Say how many lines of the material below contain the word "computer", with no other words.

** Data under study follows **

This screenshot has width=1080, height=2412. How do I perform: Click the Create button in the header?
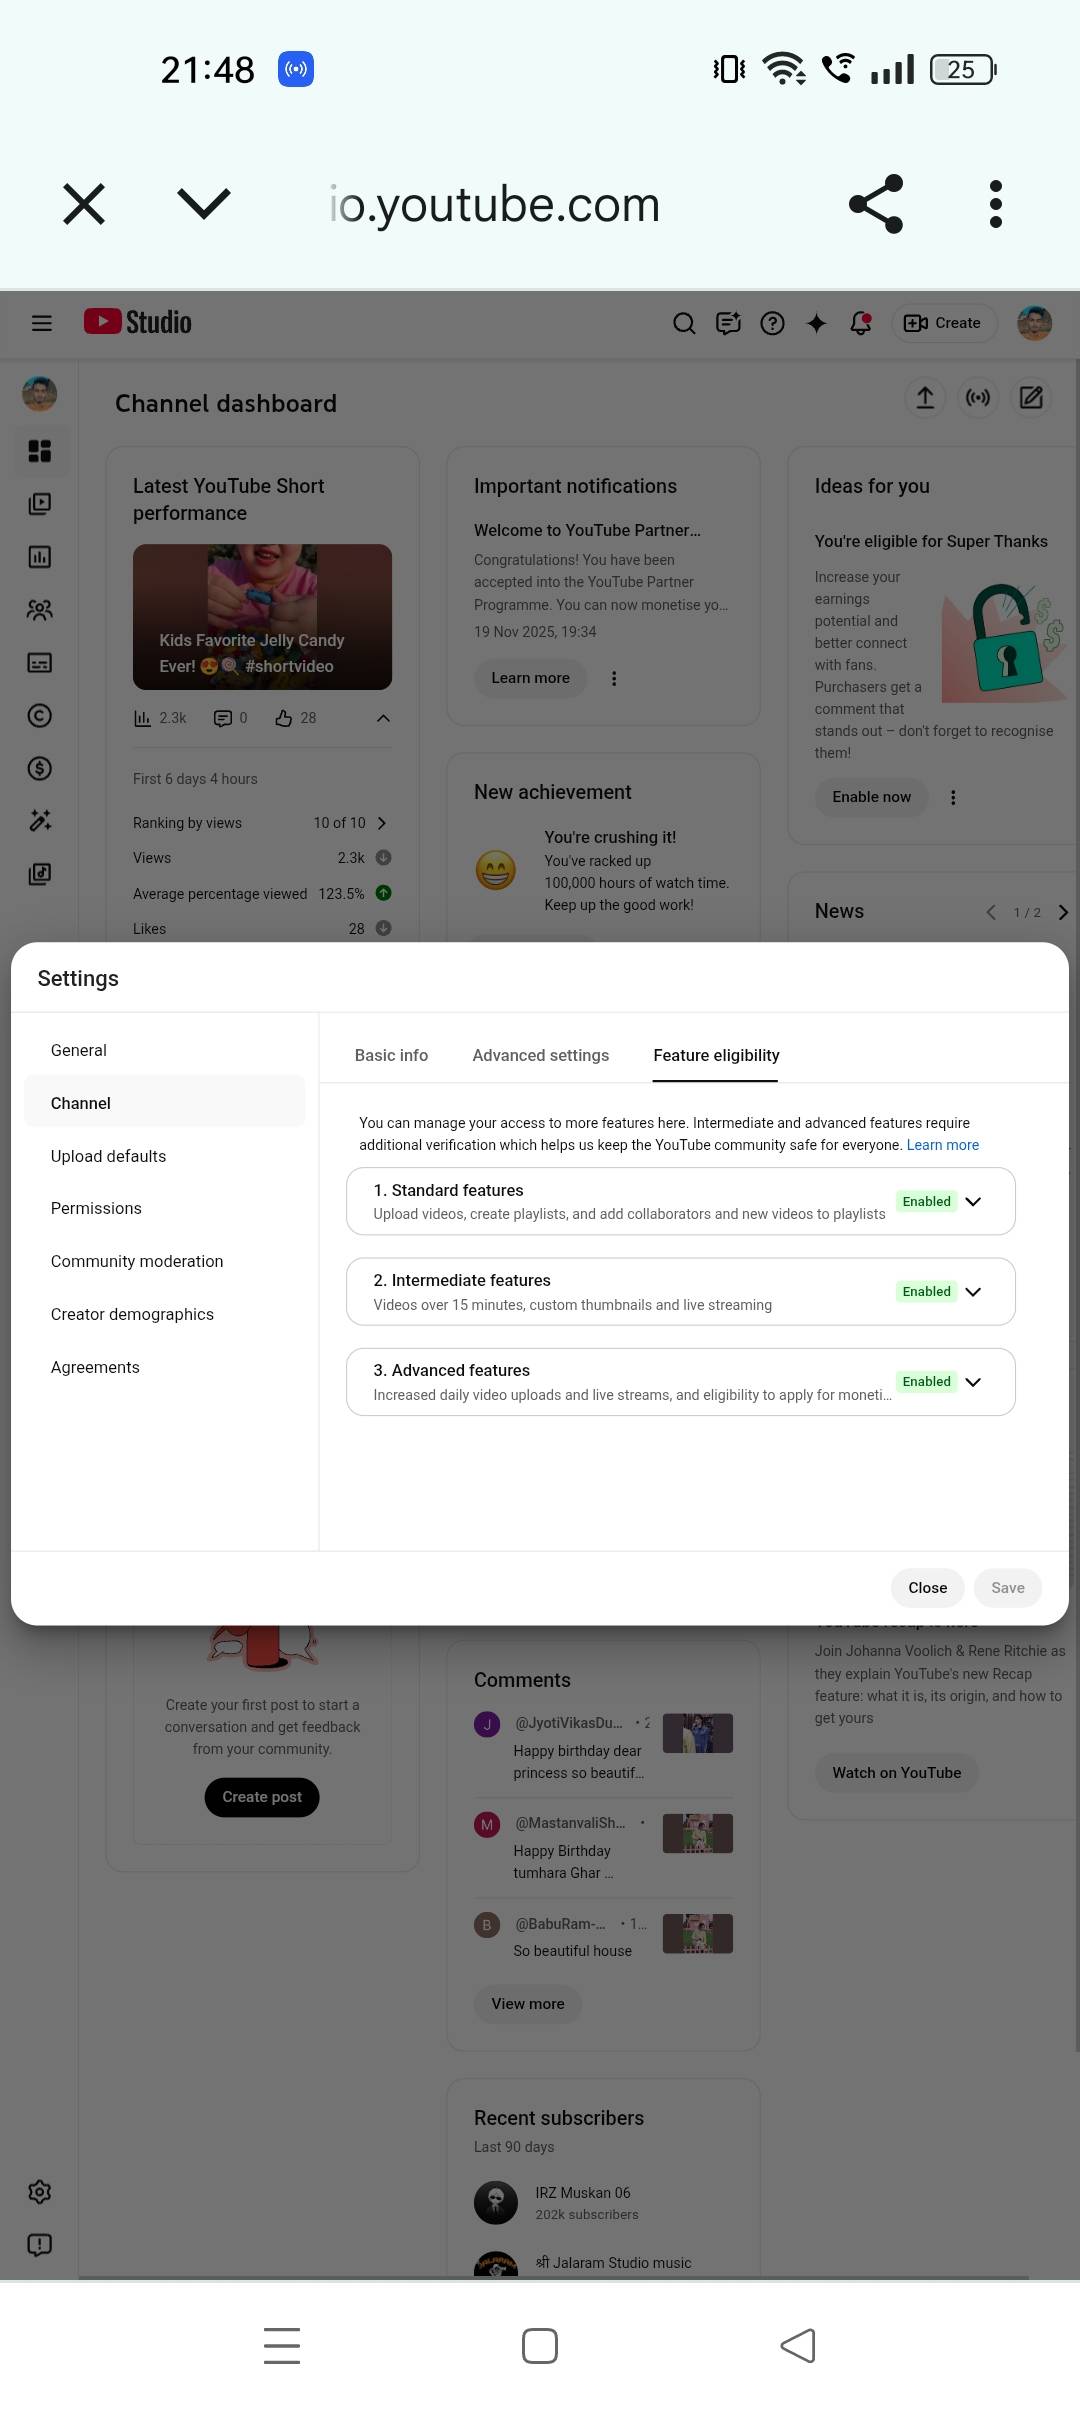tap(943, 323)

** End of Data under study **
** Data under study follows **

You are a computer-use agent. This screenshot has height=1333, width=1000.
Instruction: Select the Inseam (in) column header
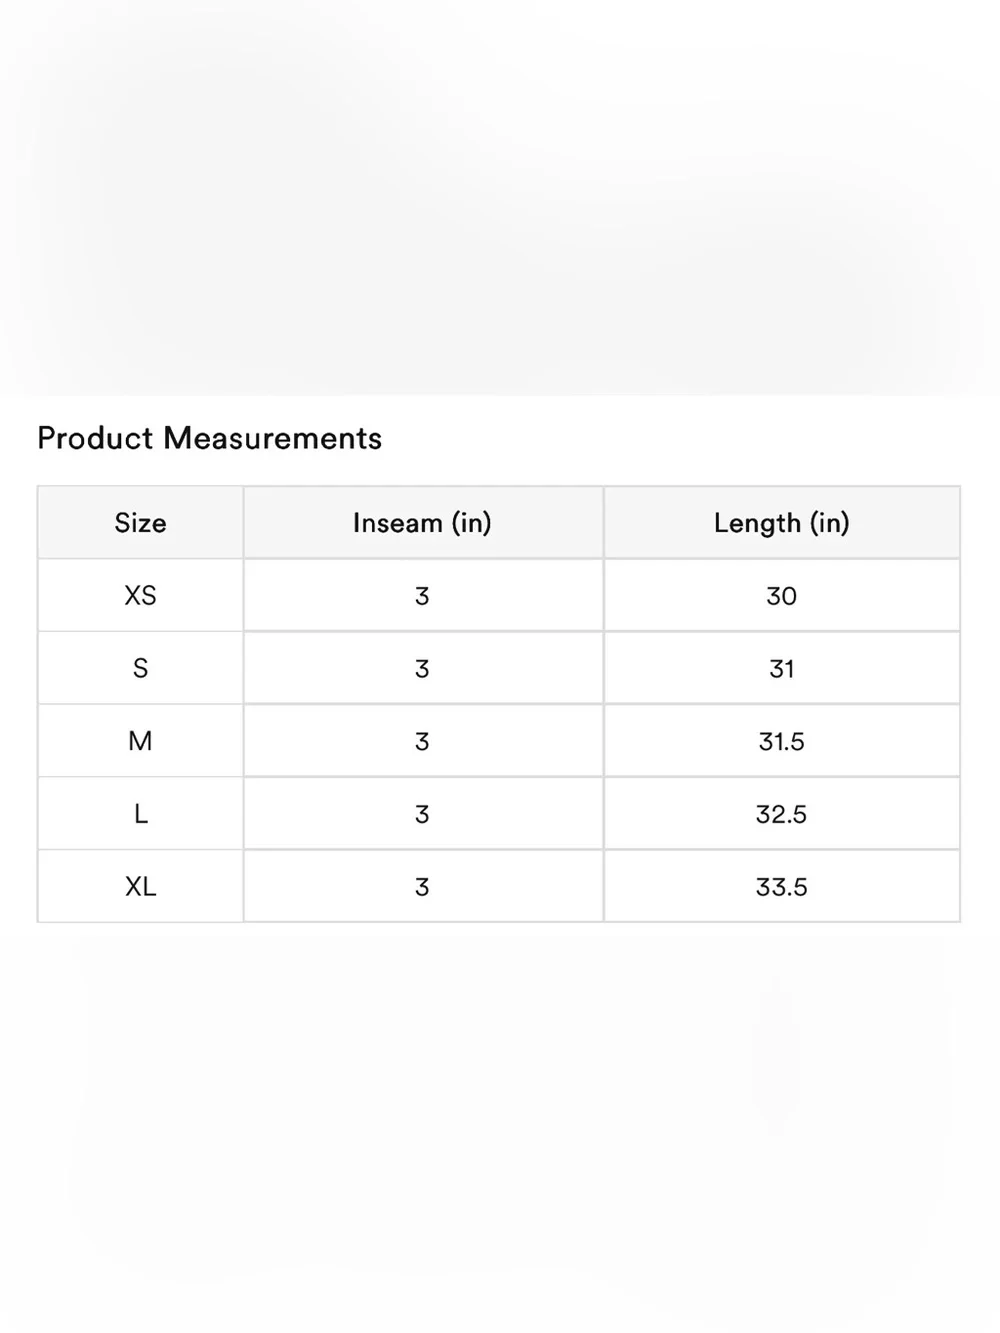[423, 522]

** End of Data under study **
** Data under study follows **

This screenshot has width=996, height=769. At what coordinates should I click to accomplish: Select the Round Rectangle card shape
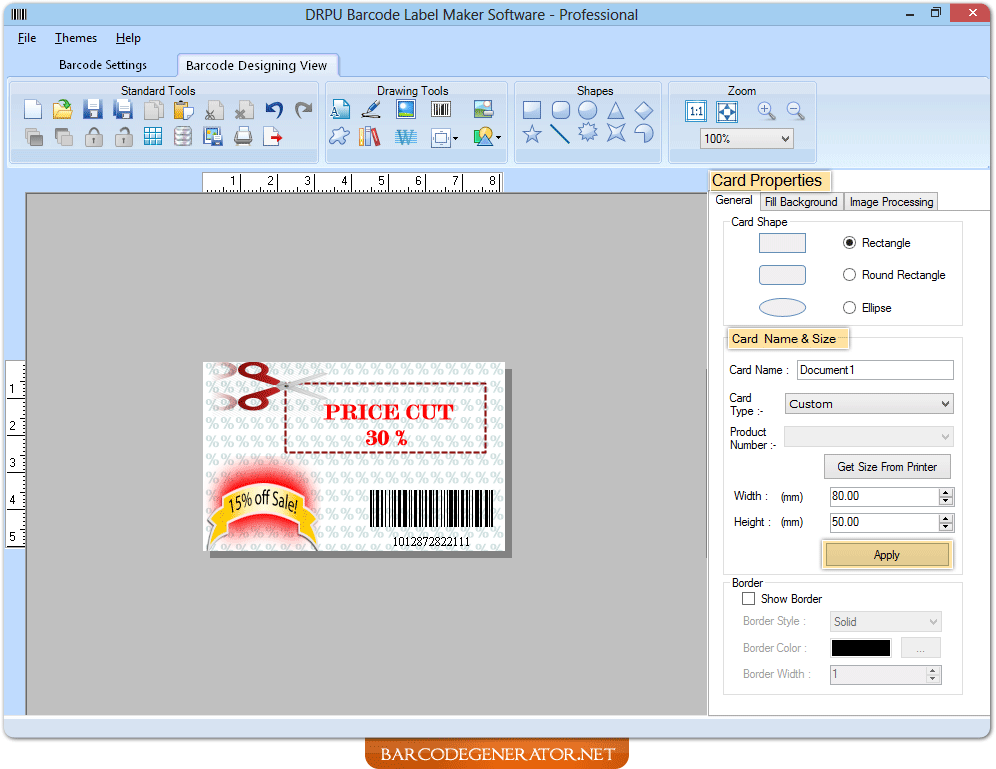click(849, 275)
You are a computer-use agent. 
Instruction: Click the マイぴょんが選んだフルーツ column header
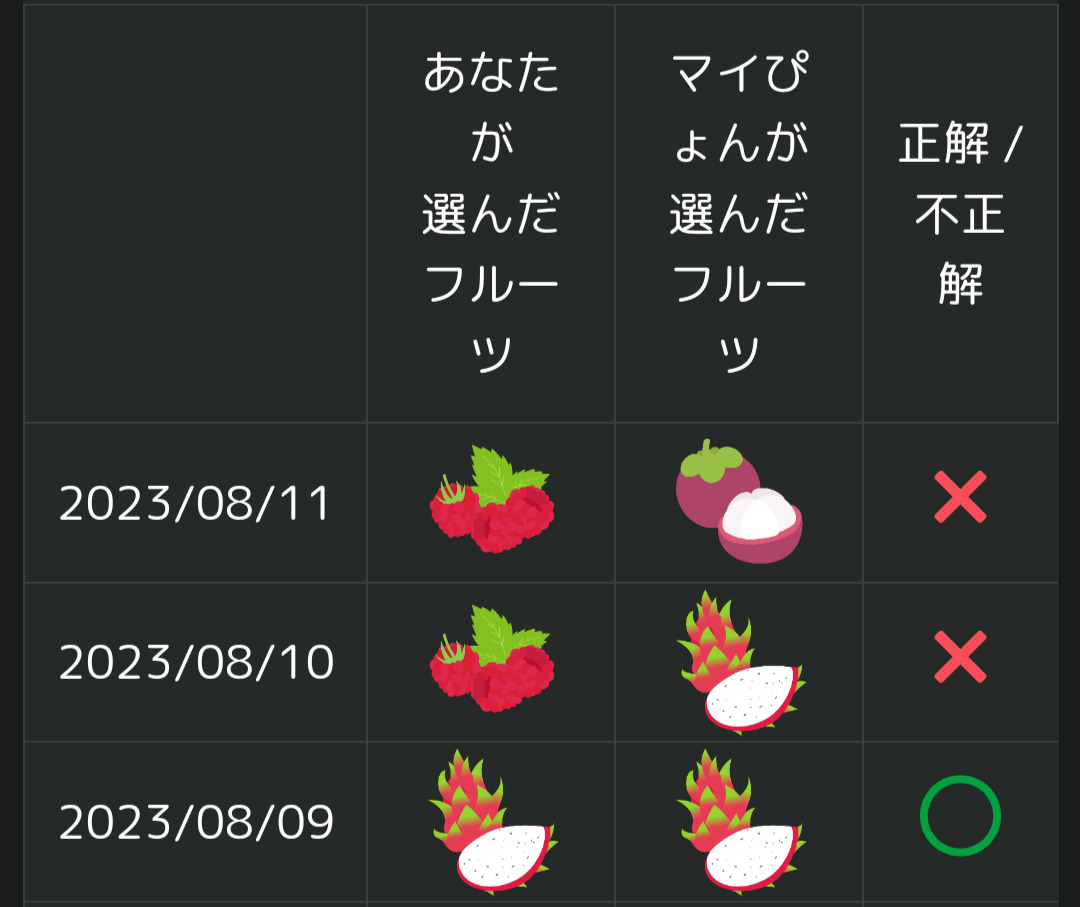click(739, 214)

** End of Data under study **

» **Solution to this problem**:
2